Tasty Tuesday: Cream of Mushroom Soup

There is nothing quite like a bowl of piping hot soup in the winter. Except maybe a bowl of piping hot soup & a slice of crusty bread. Yea, don't forget the bread.

Like I said, soup is always better with crusty bread.
 •3-4 cloves garlic, minced
•olive oil
•margarine
•mushrooms, sliced (any kind will do)
•onion, diced
 •1/4tsp. dried thyme
•2 bay leaves
•Worcestershire sauce
•vegetable stock
•1Tbsp. cornstarch mixed into 1 1/2Tbsp. milk
•salt & pepper
•heavy cream
•milk
•crusty bread, sliced thick

*Please use desired amounts.

- In a large pot, saute the garlic in a bit of olive oil & margarine until fragrant.
- Add mushrooms, onion, thyme, bay leaves, Worcestershire & a bit of pepper. Cook over med. heat for 5-10 min. 
- Add vegetable stock & bring to a boil.

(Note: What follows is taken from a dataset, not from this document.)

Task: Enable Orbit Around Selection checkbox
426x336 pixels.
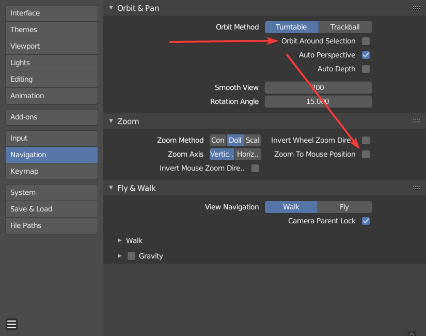Action: click(x=366, y=41)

Lower heat & simmer 15 min. 
- Slowly add the cornstarch & milk mixture, stirring constantly until thickened.
- Carefully add cream & milk a bit at a time to get the right consistency & flavor. (I like to go a bit heavy on the cream & then thin it out with the milk.)
- Season with salt & additional pepper.
- Serve with crusty bread. (Pop a loaf of French bread in the oven for about 5 min. & you're all set.)